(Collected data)
::::

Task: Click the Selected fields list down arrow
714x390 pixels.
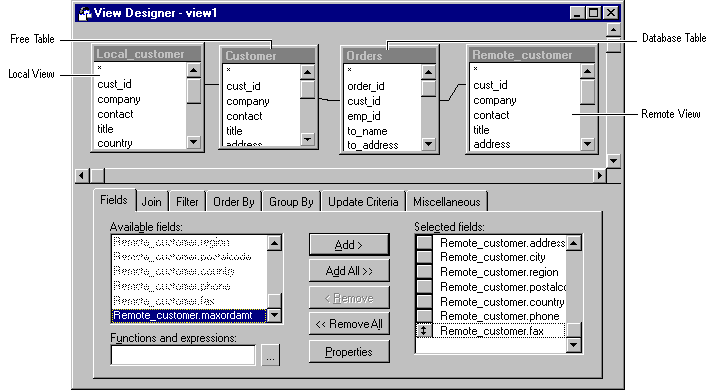Action: [x=574, y=345]
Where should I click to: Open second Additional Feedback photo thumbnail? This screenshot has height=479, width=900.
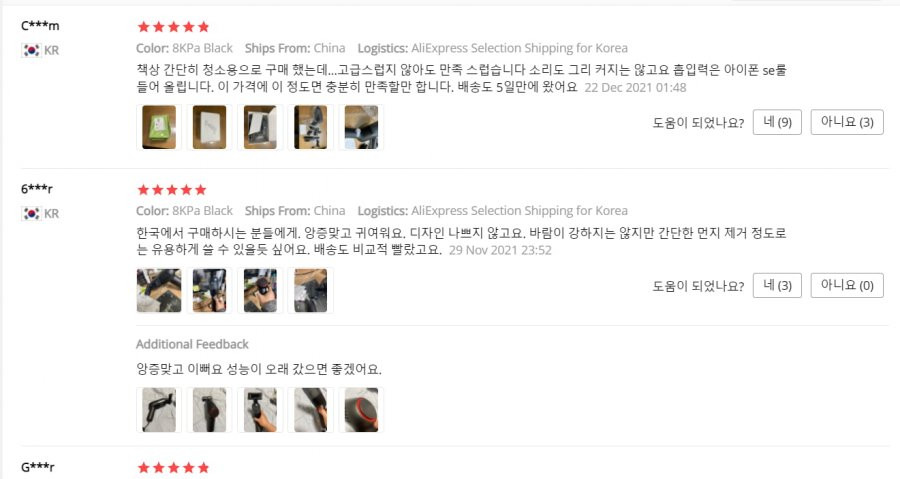(x=210, y=410)
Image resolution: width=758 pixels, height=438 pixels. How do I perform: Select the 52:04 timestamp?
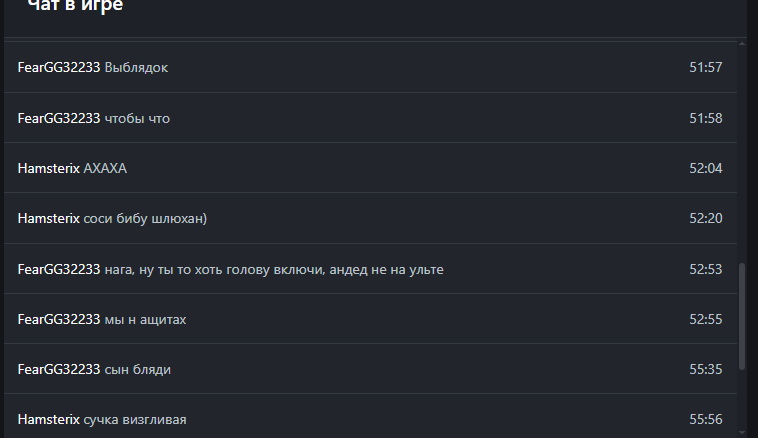tap(705, 168)
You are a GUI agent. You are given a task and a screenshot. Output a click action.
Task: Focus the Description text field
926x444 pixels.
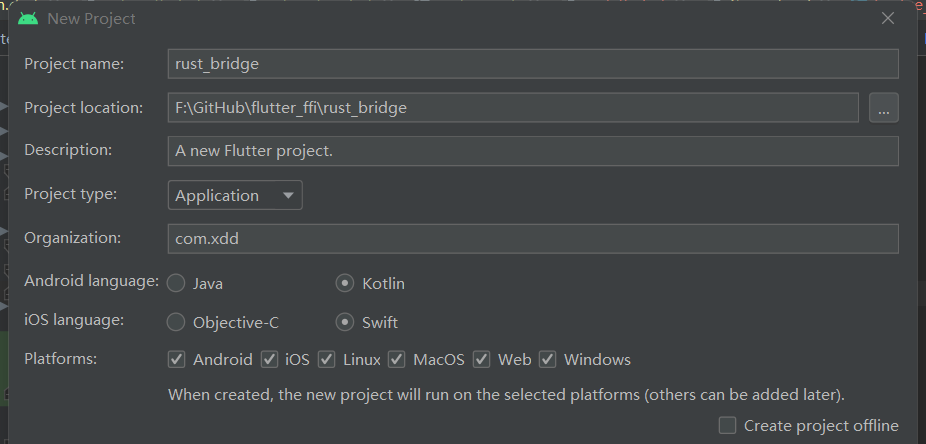point(533,151)
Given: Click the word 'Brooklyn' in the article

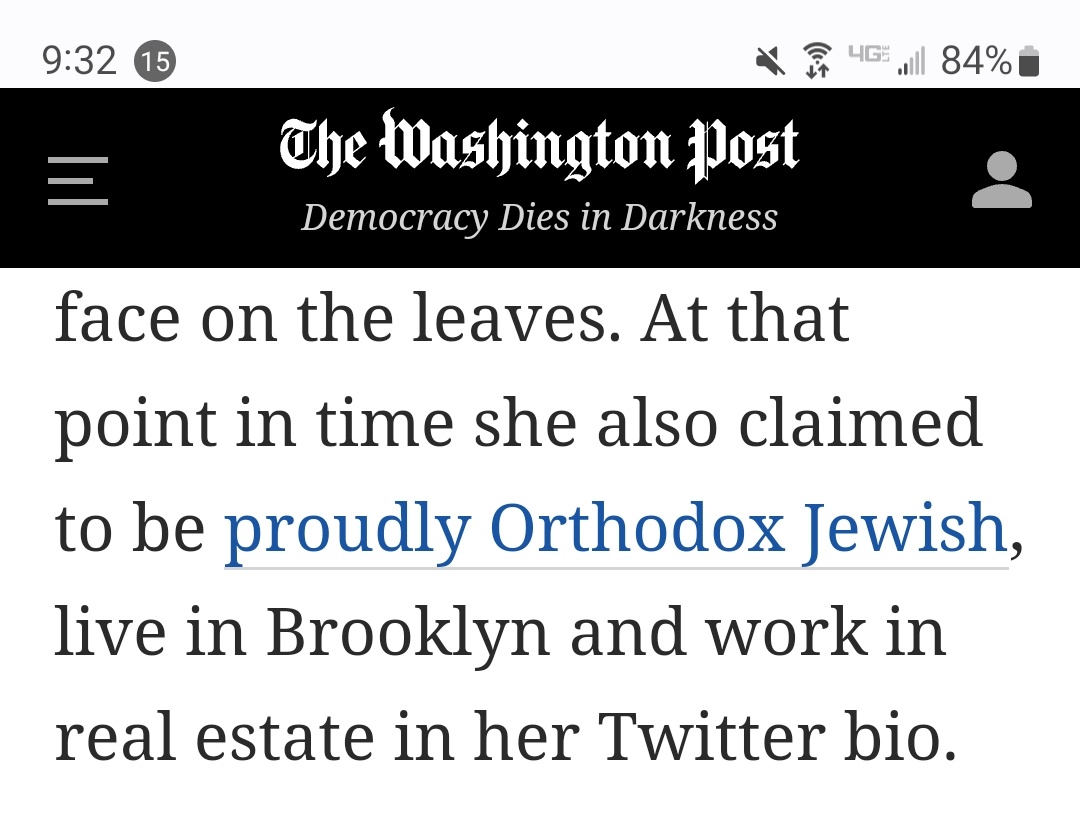Looking at the screenshot, I should point(408,634).
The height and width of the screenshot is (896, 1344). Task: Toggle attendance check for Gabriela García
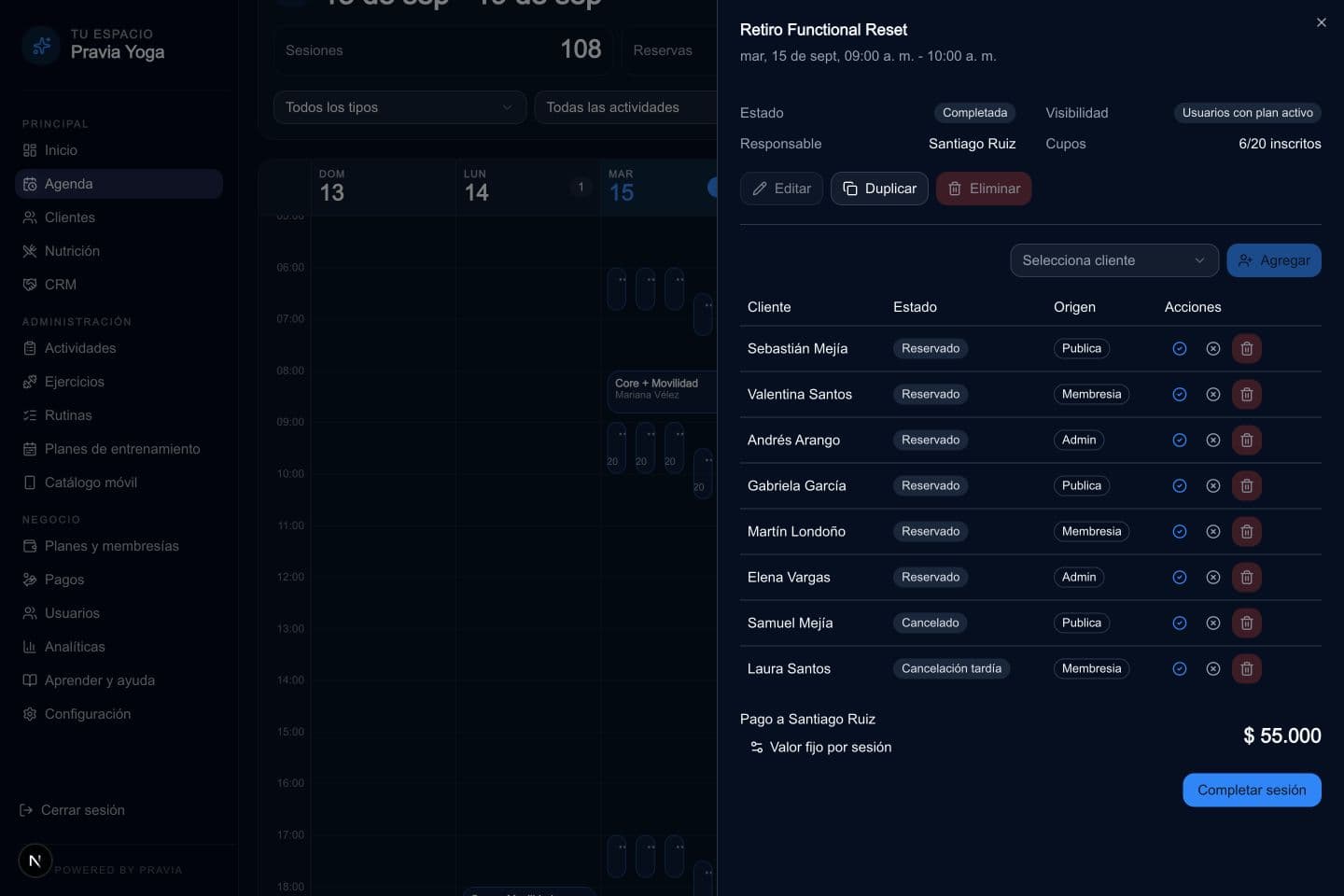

::::

WORK TO COMPLETE: Skip the pictures, then return the rest of the data exactly.

COMPLETED EXERCISE:
Task: Click the Selected fields list down arrow
714x390 pixels.
Action: [x=574, y=345]
Where should I click to: Open second Additional Feedback photo thumbnail? This screenshot has height=479, width=900.
(x=210, y=410)
Image resolution: width=758 pixels, height=438 pixels. How do I perform: Select the 52:04 timestamp?
tap(705, 168)
You are a GUI agent. You are given a task and a screenshot. Output a click action.
Task: Focus the Description text field
926x444 pixels.
point(533,151)
Given: Click the word 'Brooklyn' in the article

Looking at the screenshot, I should point(408,634).
The height and width of the screenshot is (896, 1344). Task: Toggle attendance check for Gabriela García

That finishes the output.